Is JCAHO driving increases in healthcare costs?
Let me start off by saying that I have always considered the Joint Commission on Accreditation of Healthcare Organizations (JCAHO) good at setting goals but poor on seeing that the goals were doable.
On July 24, 2002, the organization announced national patient safety goals. My first response: Thats a good thing. Then I read the goals: No problem for most of us until I came to the second part of goal No. 6.
The first part of the goal is reasonable. It states, Implement regular preventive maintenance and testing of alarm systems. Most hospitals are doing that now or are they? Stop and think how many alarm systems are in a hospital. It can be more than 40. Who does the testing and where is the documentation is a simple problem to solve. A not-so-simple problem is finding all the alarms. Sometimes you just have to press the button and see what happens. One hospital I know that had several alarms to call nursing support from surrounding units stopped using them some years back, but they were still on the wall. That could have been an oops! at inspection time.
The second part of the goal is where, in my opinion, we have major problems. It states, Assure that alarms are activated with appropriate settings and are sufficiently audible with respect to distances and competing noise with the unit.
First, lets look at alarm settings. Some monitoring systems have multilevel alarms, some of which are advisories where you might get a single bong or a flag on the screen. What do you do if only a few of the parameters available on the monitor are being used for that patient? Who or what determines what makes for appropriate settings? Is it patient/condition specific or one setting for all? This is a clinical problem that the medical and nursing staff will have to work out.
The question of hearing the alarms is the major hurdle in this goal. So much depends upon the layout of the unit/floor, staffing levels, isolation rooms and Health Insurance Portability and Accountability Act (HIPAA) requirements. Thirty years ago compliance would have been a simple exercise. Go back to the Electrodyne, Sanborn and AO monitors that were most common in hospitals; all had remote alarm connectors on them which allowed you to put a speaker or buzzer anywhere within 100 feet of the patient. Many of the ICU beds were open, where patients were separated only by curtains. Staffing levels were much higher then than now, which also helped in hearing and responding to alarms. Plus we had many fewer devices and alarms.
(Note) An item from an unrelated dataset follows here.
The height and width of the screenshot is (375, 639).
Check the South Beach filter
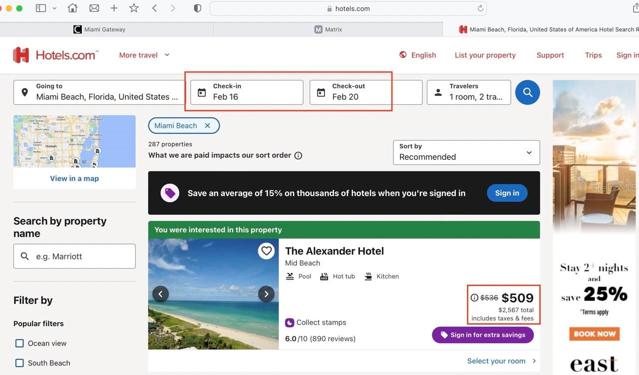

In the 80s many hospitals modified monitors so that the alarms triggered a nurse call light outside of the ICU room as curtains gave way to solid walls. In the late 80s and early 90s we looked to the MIB (medical information bus); that was going to capture all alarms, keep track of where your equipment was and its condition, and allow you to run diagnostic programs on devices to solve all of our problems. Well, the MIB is still a dream, the Safe Medical Device Act of 1990 (Public Law 101-629) and risk managers basically stopped any equipment modification, and now JCAHO has new goals that could be solved with old technology that is no longer available.
What do we do?
Hospitals will have to look at many things to reach this safety goal; it will not be a quick process and probably will require some capital expense. It may also require changes in staffing levels and work rules that could add expenses to the hospitals, and many may not be able to afford those expenses at this time.
What are our options? Do we try to put wireless attachments on devices that will show alarm status of devices? Do we push for the MIB? Do we use intercoms on remote rooms or in medication rooms? We cannot change devices to add volume to alarms or change tones without getting into legal complications. The goal can be reached, but the cost of reaching it may be too great at this time at every hospital, in every unit, under every condition. It can be done, but it will take both time and money along with getting all the manufacturers involved.
I think that the JCAHO needs to back off on this part of the goal and allow the normal progression of technology to solve it. We on the technology side have to carefully review the various options and select the best one for each hospital. A one-solution-fits-all mentality will not work.
In this case I feel that the JCAHO is adding to healthcare costs, and the consumer is getting very little in return.
Dave Harrington, director of special projects for Technology in Medicine Inc. (Holliston, Mass.), is a veteran educator/clinical engineer/technology manager and 24×7 contributing writer.